Dorian,
On Thu, Sep 4, 2025 at 2:12 AM Dorian Aur <[email protected]> wrote:
> ...
> in EDI systems, the network coherence factor is indeed *inspired by phase
> synchrony,* though its implementation in* memristor-based substrates*
> naturally diverges from traditional spike-based models like those in
> neuronal systems.
>
> Whereas neuronal synchrony is typically framed in terms of spike timing
> correlations, in *EDI*, coherence emerges through* field-aligned signal
> propagation,* where the *timing, energy phase,* and *recursive trajectory
> alignment* of memristive states reinforce each other dynamically. It’s
> less about discrete spike coincidences and more about *continuous,
> phase-sensitive alignment across the network.*
>
> We’re not simply measuring oscillation phase across devices, but rather
> capturing how signal propagation patterns entrain one another over time , a
> kind of analog synchrony driven by *shared context and energy
> minimization.* You could think of it as *"*propagation phase coherence*"*
> rather than spike phase synchrony.
>
> This makes it particularly suited to detecting and reinforcing semantic
> convergence, especially in the presence of divergent inputs collapsing
> toward shared attractors. It’s here that memristors shine offering
> nonlinear, history-dependent modulation that makes phase alignment not just
> possible, but dynamically stable and meaningful.
>
I can see how continuous waves could be better in some ways for summing and
feeding back downstream interference.
The summing is crucial. I gave the A->X/Y->B example. But in practice what
you want is for many of these to stack: A->X/Y->B, C->X/Y->D, E->X/Y->F...

⁂

_ASSIGNED TASK_:
Extend the email reply on propagation phase coherence in memristor-based EDI systems, starting right after its final sentence.

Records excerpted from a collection
⁂

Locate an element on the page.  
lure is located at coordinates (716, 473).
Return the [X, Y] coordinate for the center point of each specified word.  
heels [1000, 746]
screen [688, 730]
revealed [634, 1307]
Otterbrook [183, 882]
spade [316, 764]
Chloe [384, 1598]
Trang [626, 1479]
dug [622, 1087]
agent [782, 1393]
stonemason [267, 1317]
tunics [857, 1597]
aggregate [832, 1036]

⁂

_RESULT FOR THIS TASK_:
etc. The more contexts two elements share, the more they can be assessed as
semantically (conversely also syntactically) similar.
Using the LLM language of "prompts", given a prompt AXB, you want the
system to expand out X, X={Y, ....}
So you want the entire set of shared contexts A_B, C_D, E_F... to inform an
attractor around X, which will actually define the meaning of X.
You can relate this back to LLMs as embeddings. X is "embedded" in a vector
space of its contexts, with components of the vector being "weights" along
the dimensions of the different contexts.
But to do this dynamically, you want to sum all those contexts. And to do
that you really want to expand them.
Spikes are very all or nothing. Analog waves might be easier to sum, as
feedback can be continuous.
Currently I'm imagining that this "summing" might happen by way of these
inhibition "landscapes". The prompt sequence is presented, and "holes" in
its inhibition of noise, spread. So for a prompt AXB, B creates a "hole"
which allows noise to spread also to Y, which causes D, F, etc. to spike
(and create their own "holes"...) The sum of the "holes" creating the sum
of contexts to define the grouping generated around X.
It's the ability to go "backwards" using the inhibition "holes" which
allows this summing. Just expanding over synapses from AXB won't sum over
all shared contexts.
Analog waves might do it better. If there were a way for B to affect Y, and
Y to recruit D, F, etc. To sum them in real time rather than in discrete
steps over a cascade of spikes.
Given the insight, it might not be too hard to do.
Given there's not much general interaction on this thread, feel free to
write to me directly to discuss it.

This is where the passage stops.